In his Forbes article, Michael Chagala argues that traditional SEO is rapidly being eclipsed by a new paradigm: Generative Engine Optimization (GEO). Unlike the classic approach of optimizing for search engine rankings, GEO focuses on how brands can become answers in AI-driven responses — essentially getting cited by generative AI itself.
According to Chagala, AI has evolved into the new search engine. Rather than showing a list of websites, modern AI tools like ChatGPT and Google’s “AI Overviews” aim to provide direct, authoritative answers by synthesizing information from across the web. Because of this shift, brands now face a different contest: not to rank at the top of a search results page, but to be the single, trusted recommendation that AI returns. Forbes
GEO and SEO are not mutually exclusive, Chagala notes — there’s a strong overlap. But GEO demands fresh priorities: content structured for machine understanding, with key facts clearly highlighted, and webpages built with a user-friendly, bug-free experience. He argues that tactics like shady link schemes or aggressively duplicating location-based pages will carry less weight in GEO.
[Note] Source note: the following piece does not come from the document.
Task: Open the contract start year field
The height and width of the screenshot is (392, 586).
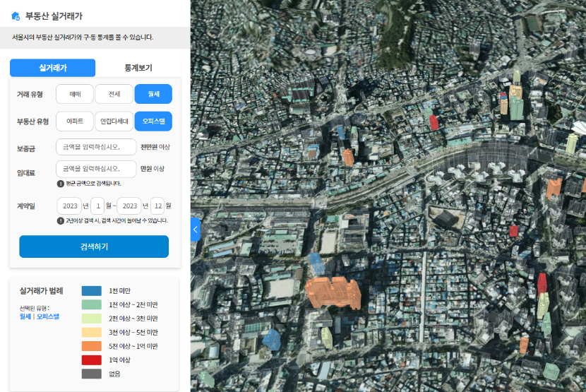Action: point(70,206)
To succeed in this new landscape, brands should:
- Build authority and trust by participating in industry conversations and sharing clear, accurate information.
- Format their content to help AI read and quote it — using bulleted lists, pull-quotes, and other structural markers.
- Focus on technical quality — fix site speed issues, remove bugs, and ensure good user experience, since AI systems favor content that’s easy to parse.
Chagala’s bottom line: “You don’t need the best GEO strategy on the internet — you just need to do it better than your competition.”